Goal of the exercise - Please repeat everything from "Professional ratings" down to "Return to Waterloo." in the Word of Mouth album text, copied word for word.

Page text -
____________________
Studio album by the Kinks
- Released: 15 November 1984
- Recorded: June 1983–September 1984
- Studio: Konk Studios, London
- Genre: Power pop; hard rock;
- Length: 43:04
- Label: Arista
- Producer: Ray Davies

The Kinks chronology
| State of Confusion (1983) | Word of Mouth (1984) | Think Visual (1986) |

Singles from Word of Mouth
- "Good Day" Released: 1984 (UK); "Do It Again" Released: 1984; "Living on a Thin Line" Released: 1985 (US, Radio Promo); "Summer's Gone" Released: 1985 (US);

= Word of Mouth (The Kinks album) =

Word of Mouth is the twenty-first studio album by the English rock group the Kinks released in November 1984.

Professional ratings
Review scores
| Source | Rating |
| AllMusic | Star Half star |
| Blender | Star |
| Rolling Stone | Star |

==Background==
The song "Good Day" includes an allusion to the death of actress Diana Dors.

Three tracks ("Going Solo", "Missing Persons", and "Sold Me Out") were repurposed for Kinks leader Ray Davies' solo debut album, the soundtrack to his concurrently produced, self-directed film, Return to Waterloo.

==Uses in media==
The track "Living on a Thin Line" by Dave Davies was played three times in the 2001 episode "University" of the American TV show The Sopranos. According to producer Terence Winter on the DVD extras, it is the series' most asked-about song. The song was also played in the final episode of the HBO series Vice Principals.

The song "Do It Again" was featured in the film Click (released in 2006), and in trailers that were promoting the film. It was also used in TV ad promotions for the 2013 edition of the Tour de France.
____________________
Recorded information -
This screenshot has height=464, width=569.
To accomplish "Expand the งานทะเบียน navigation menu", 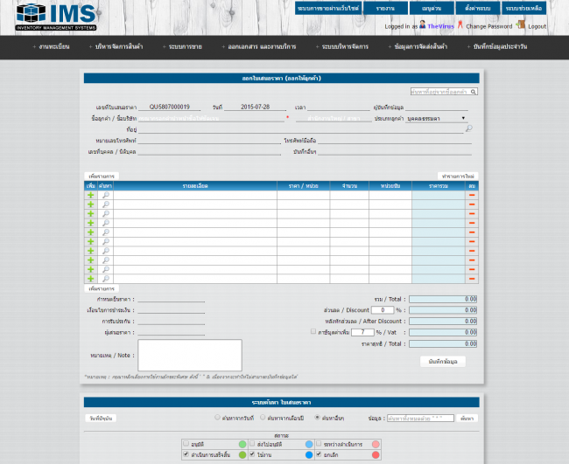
____________________
Exercise solution -
Professional ratings
Review scores
| Source | Rating |
| AllMusic | Star Half star |
| Blender | Star |
| Rolling Stone | Star |

==Background==
The song "Good Day" includes an allusion to the death of actress Diana Dors.

Three tracks ("Going Solo", "Missing Persons", and "Sold Me Out") were repurposed for Kinks leader Ray Davies' solo debut album, the soundtrack to his concurrently produced, self-directed film, Return to Waterloo.